'Paddington in Peru' teaches a timely lesson about immigration
Paddington Bear wasn't even supposed to be from Peru. When writing the first book in the popular British series in 1958, author Michael Bond wanted him to be from "darkest Africa" but was saved from his casual racism by a book agent who pointed out that the continent has no bears.
Not that it mattered. The point of the stories was that Paddington was from Somewhere Else, a fish out of water whose bumbling but good-hearted attempts to fit into British society were meant to be relatable to kids going through their own trials. Every child is an immigrant in the adult world, after all.

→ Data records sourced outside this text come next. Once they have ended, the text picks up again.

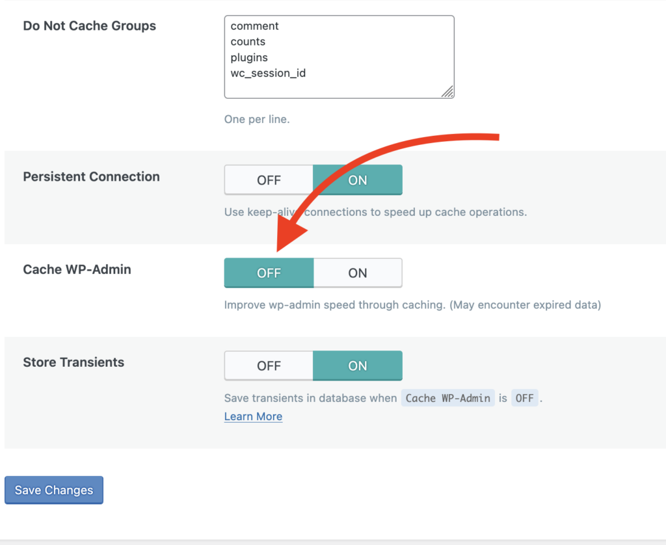Screen dimensions: 666x545
Task: Click the 'OFF' code tag in the Store Transients description
Action: (x=525, y=398)
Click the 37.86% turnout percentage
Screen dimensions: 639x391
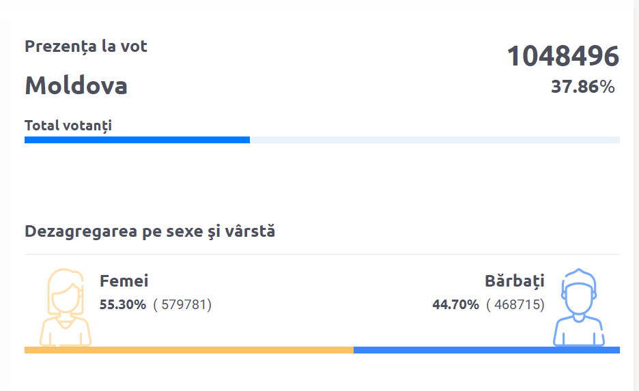tap(583, 87)
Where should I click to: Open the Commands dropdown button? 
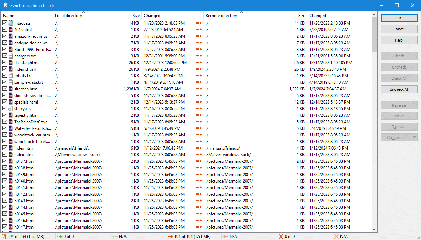tap(399, 137)
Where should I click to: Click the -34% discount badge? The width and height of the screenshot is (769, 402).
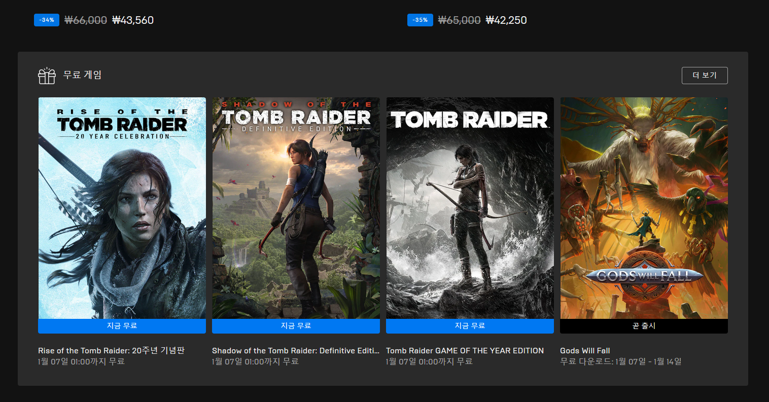[47, 20]
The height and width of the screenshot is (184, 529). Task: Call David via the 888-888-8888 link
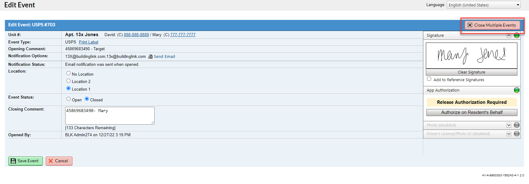136,35

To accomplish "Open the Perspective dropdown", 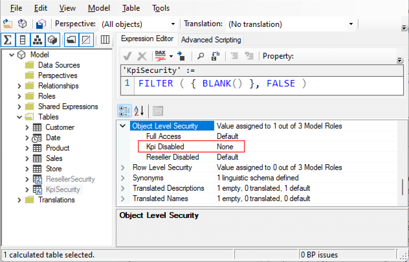I will [x=173, y=24].
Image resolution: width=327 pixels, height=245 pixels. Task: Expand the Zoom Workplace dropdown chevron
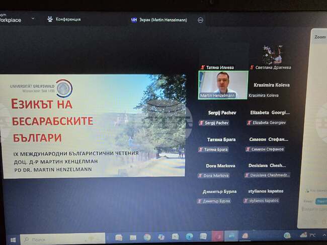pyautogui.click(x=33, y=19)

Now, in "Paddington in Peru," the third installment of a popular movie series based on the books, which hit theaters over the weekend, the titular bear's home country finally gets its due. And in keeping with the quiet humanism of these movies, it's with a thoughtful exploration of the lingering effects of colonialism and the push-and-pull that immigrants feel toward their homes.
The movie has lessons that Americans could stand to benefit from right now as our president targets immigrant communities with renewed threats of mass deportations, increasingly indiscriminate ICE raids and anti-immigrant rhetoric that fuels angry white nationalists trying to claim the country for their own.
That all sounds heavy, so let me reassure you: "Paddington in Peru" is a movie that an elementary schooler will enjoy, full of bright colors and singing nuns and adventures in the jungle.
But far more than the books ever did, this and the other "Paddington" movies take his experience as an immigrant seriously. The first, in 2014, featured a villain who refused to accept him as anything more than a bear and a crotchety neighbor who belatedly came to acknowledge his worth. The second, in 2017, hinged on police who were quick to arrest the immigrant bear for a crime he didn't commit.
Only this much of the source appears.